**Dataset records:**
━━━━━━━━━━━━━━━━

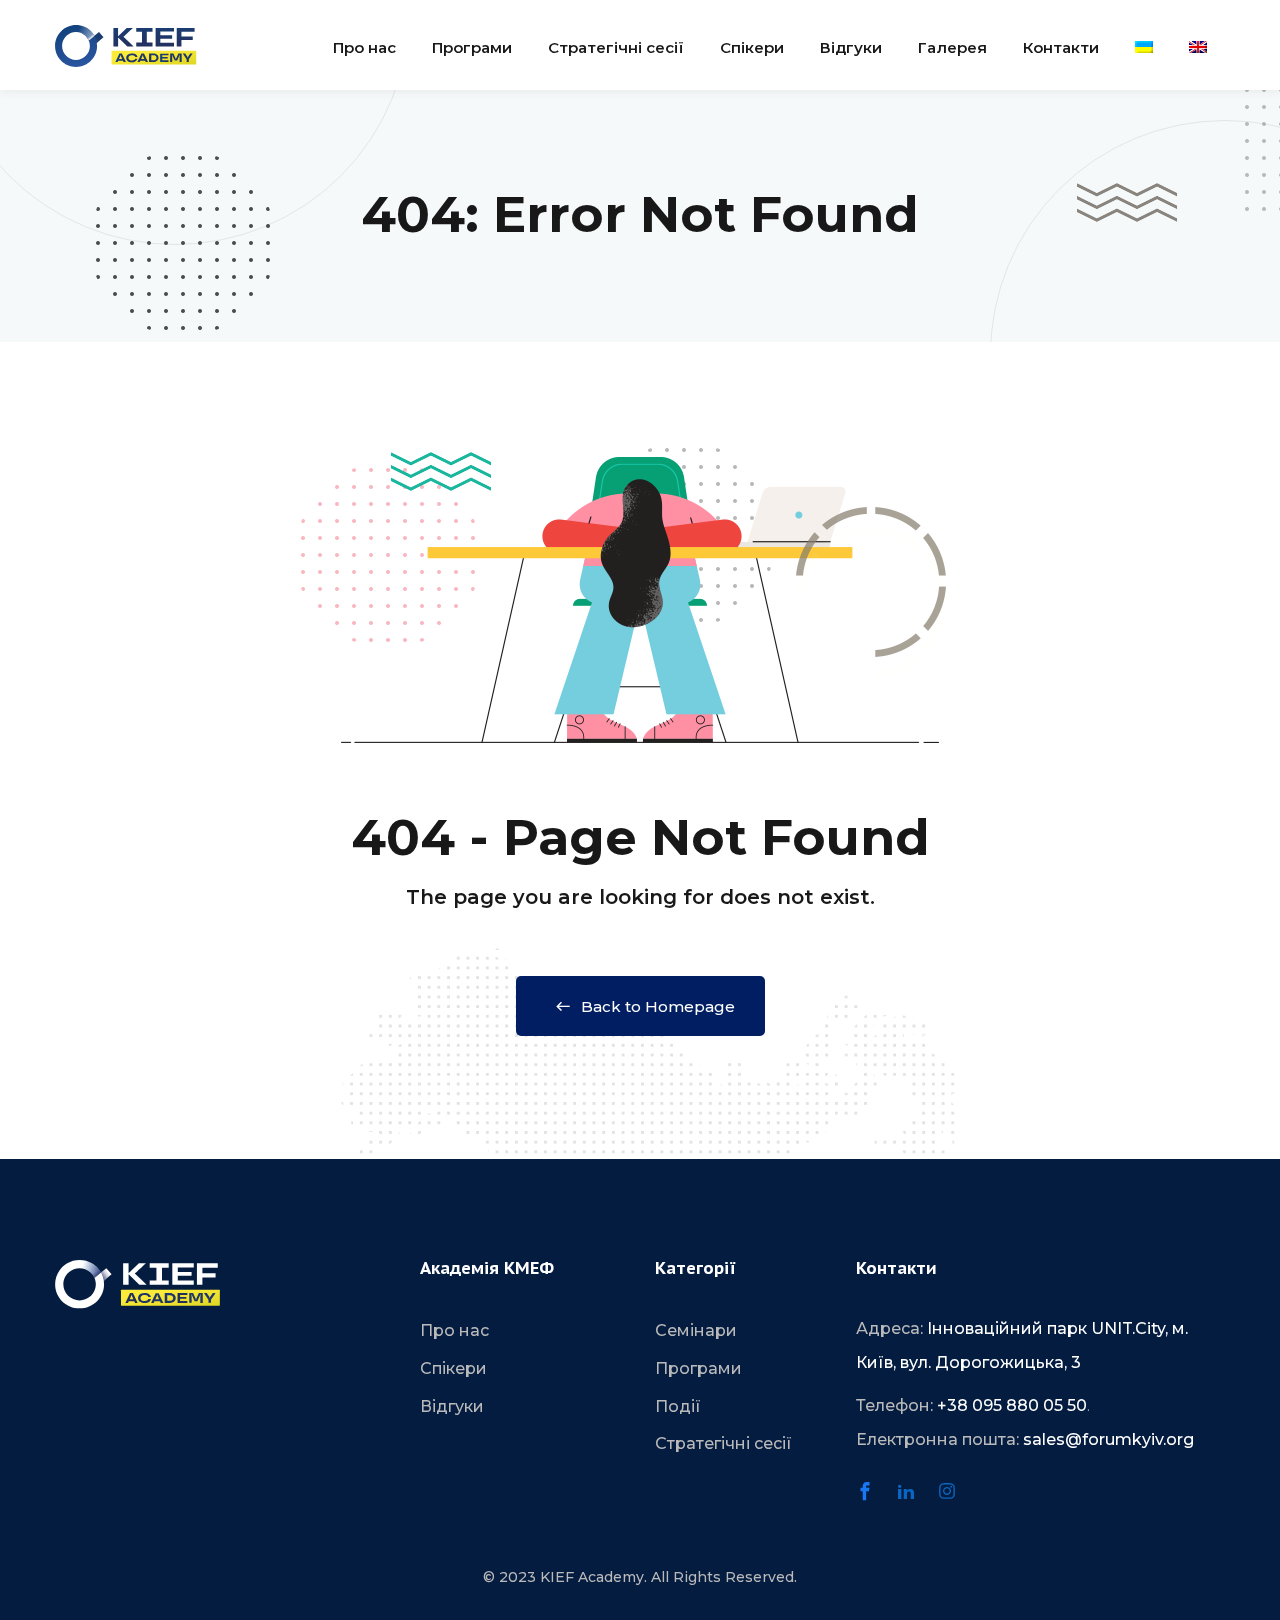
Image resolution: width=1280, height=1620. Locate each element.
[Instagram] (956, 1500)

━━━━━━━━━━━━━━━━

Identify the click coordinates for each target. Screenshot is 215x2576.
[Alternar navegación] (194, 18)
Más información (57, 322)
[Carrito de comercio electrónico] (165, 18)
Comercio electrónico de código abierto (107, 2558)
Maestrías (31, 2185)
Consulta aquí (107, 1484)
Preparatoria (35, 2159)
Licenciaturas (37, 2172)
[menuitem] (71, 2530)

━━━━━━━━━━━━━━━━

**Try it:** Looking at the listing above, count each line that contains the word "electrónico" and write the number with nothing else.

**Response for this exercise:** 2